Nominating qualified persons to the Federal Judiciary is a task specifically assigned to the President in the Constitution. The Senate's duty is to Advise and Consent to those nominations. Historically the filling of Judicial vacancies has been viewed as a Presidential prerogative and the Senate has exhibited deference despite the fact that the nominees may lean somewhat left or right. Only on rare, limited occasions has the Senate considered a nominee too extreme or otherwise unqualified. That's not a partisan observation--it's the historical record.

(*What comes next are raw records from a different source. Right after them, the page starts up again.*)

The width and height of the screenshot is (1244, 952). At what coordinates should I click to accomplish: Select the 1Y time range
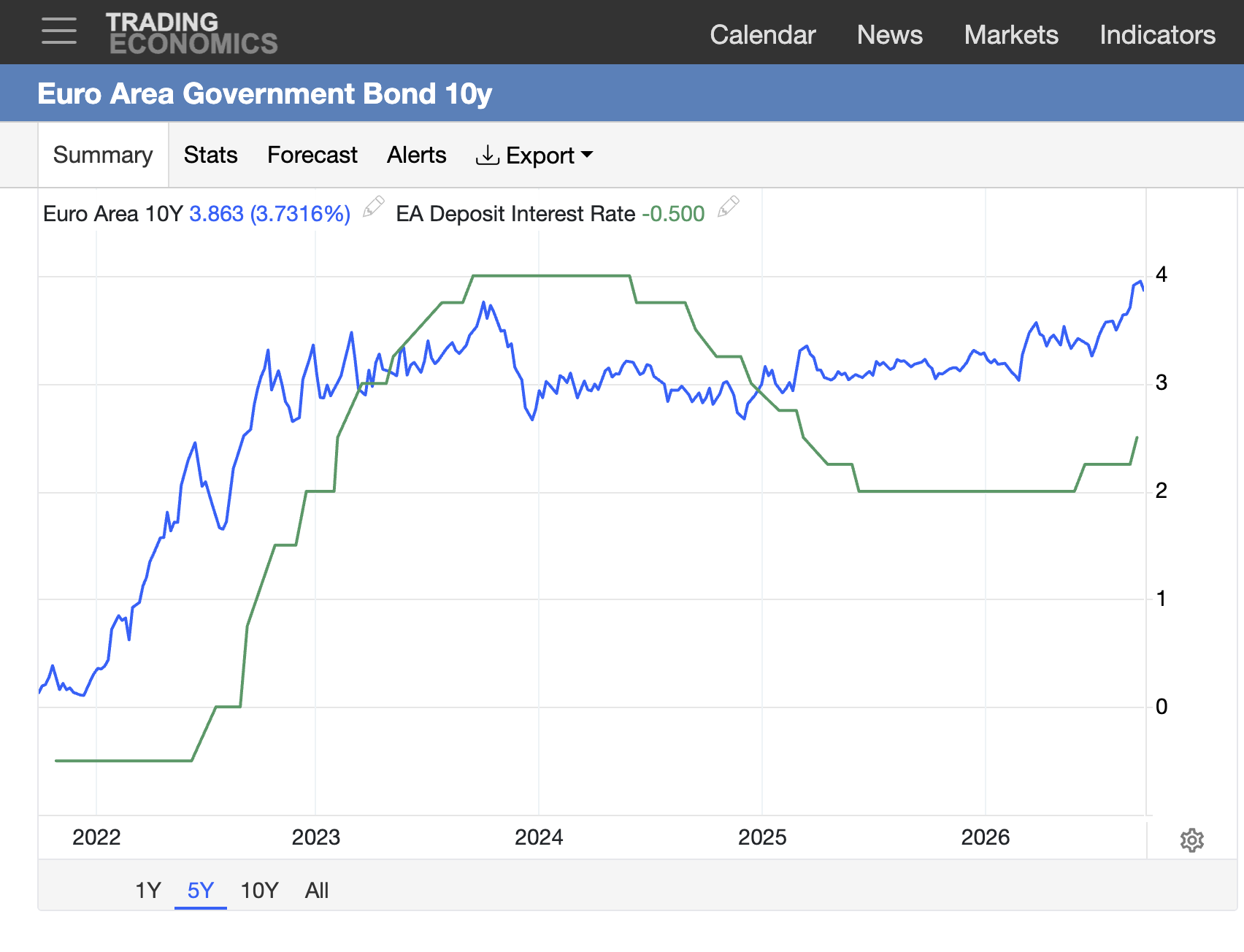pos(148,890)
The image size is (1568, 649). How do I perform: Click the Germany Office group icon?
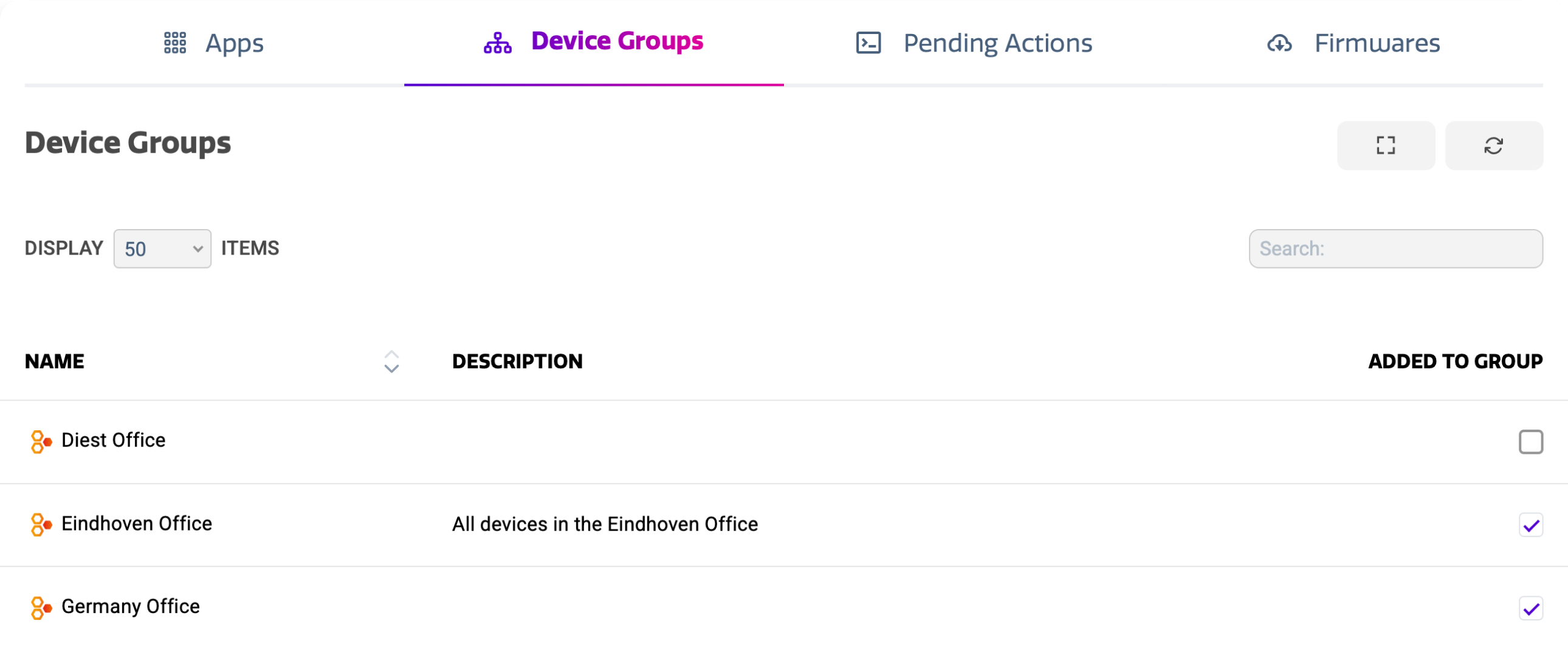click(x=41, y=607)
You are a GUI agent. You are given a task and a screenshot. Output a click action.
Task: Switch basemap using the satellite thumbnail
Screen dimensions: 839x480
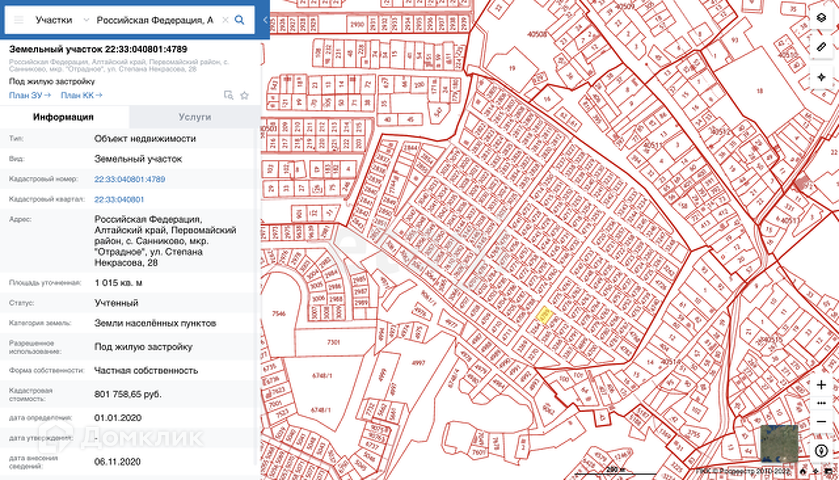(779, 444)
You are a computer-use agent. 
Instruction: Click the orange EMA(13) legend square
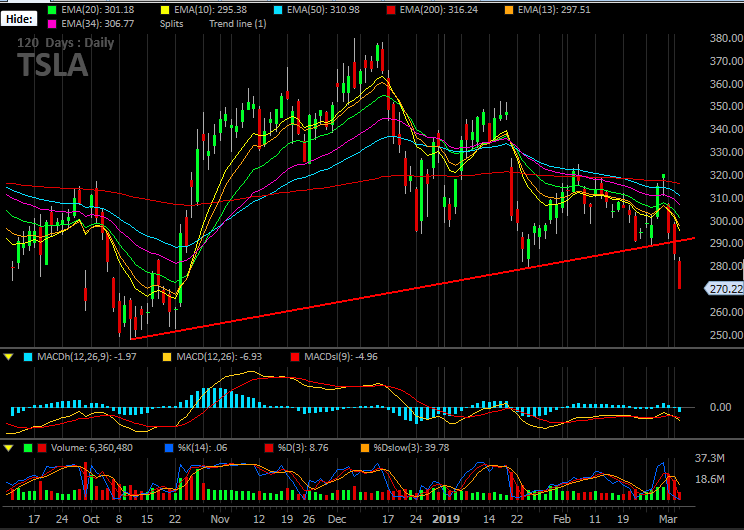tap(509, 9)
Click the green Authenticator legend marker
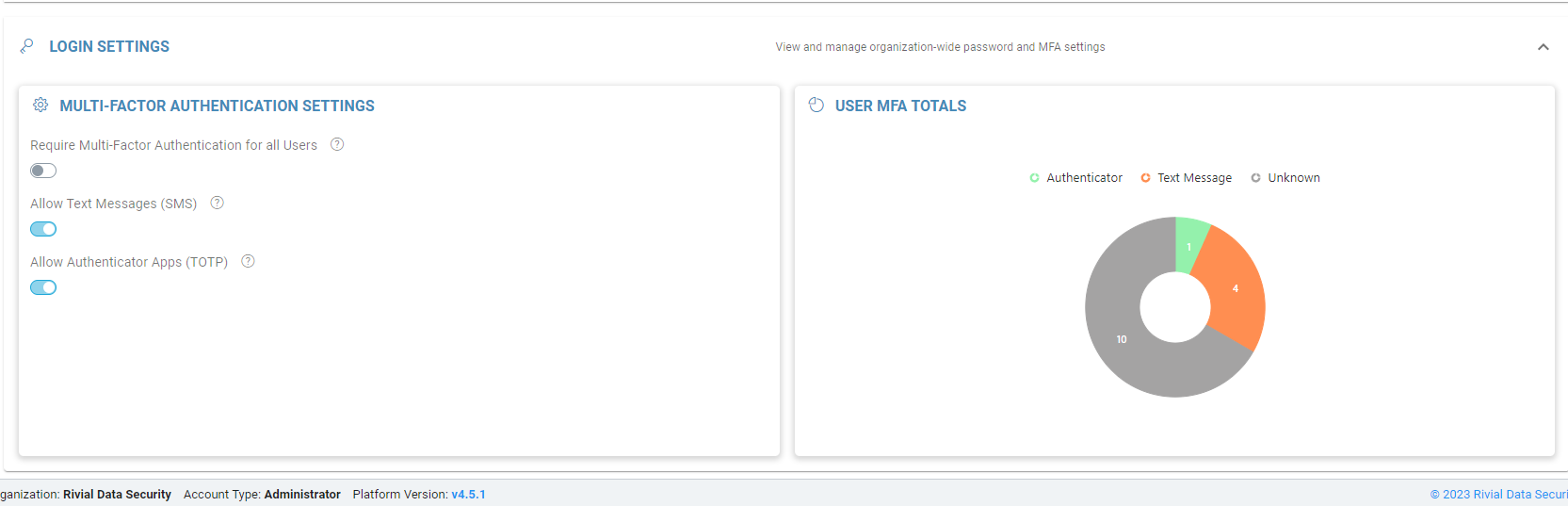The image size is (1568, 506). pyautogui.click(x=1034, y=178)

So for Republicans to take that hallowed tradition and trash it with this President, as they have done, they sometimes feel compelled to justify themselves. Cue the waxing poetic about the rights and obligations of the "loyal opposition," as if the right to obstruct in and of itself was more valuable to the country than the thing they were obstructing--in this case the Federal Judiciary, charged with interpreting, resolving and administering the law of the land:
Let me take that rule change and think out loud about where we put ourselves as a country. I wonder who was the first United States Senator in our history who came to the floor and said, “My fellow Senators, I have thought about this, I have contemplated it, maybe I have even prayed about it. And I believe the day has arrived to end slavery in the United States. And I will be attaching an amendment to every bill to end that horrific practice. I’ll bet they were a very lonely United States Senator at that point in time. But I’m also guessing that that Senator and tenacious other Senators along the way exercised their rights as a minority and as an individual United States Senator to continue to force that issue. What a courageous, remarkable thing to do.The abolitionists were opposing the institution of slavery, a known and recognized evil. There is nothing "evil" about the appointment process of Federal Judges, nor is there any suggestion that the Judges under consideration are evil. The only visible harm to the country being done here is the Republican Party's peculiar decision that it doesn't need to satisfy its Constitutional obligations with this President. The only visible harm is to the citizens of the country for whom the Federal Judiciary was created and upon which we all rely in faithfully interpreting the law. For Johanns or any Republican to characterize their abdication of their responsibilities to confirm Federal Judges as something noble or heroic is absurd. There is nothing "courageous" or "remarkable" about it. It is simply petty and vindictive, and without precedent in the century and a half since the Civil War.
In addition to the absurdity of Johann's characterizing himself as the equivalent of a latter day John Brown, his analogy fails miserably. The Senate was explicitly created to ensure that minority voices (in less populous states) would have equal Representation in the government. Slaves themselves were given partial (3/5) status to give slaveholding states even more representation (although the slaves themselves went unrepresented) As far as the U.S. government is concerned, the Constitution bends over backwards to ensure the right of Senators in comparatively vacant states (such as Johanns' Nebraska) as much of a voice as they could possibly demand. And so it was on the issue of slavery:
In the 1800s, the battle to maintain control over the Senate became a centerpiece of the national debate over slavery. Because free states were more populous than slave states, slaveholders looked to the malapportioned Senate as their best chance to ward off federal legislation limiting slavery. This is why the Missouri Compromise of 1820 admitted Missouri as a slave state and Maine as a free one in order to preserve the Senate’s balance. It is also a major reason why, after the Kansas-Nebraska Act of 1854 allowed both territories to be settled under a policy of “popular sovereignty,” both abolitionist and pro-slavery settlers migrated to Kansas in the hopes of influencing whether that territory would be admitted as a free or slave state.For any Republican to don the abolitionist mantle is preposterous and insulting, for reasons that go well beyond simple lapses in logic. The fact is that the Republicans have willingly, voluntarily embraced the dereliction of their Constitutional duty. No specious analogies or posturing can change that fact.
In other words, rather than speeding the end of slavery, the U.S. Senate’s protections for minority voices played a key role in preserving slavery in the early days of the Union.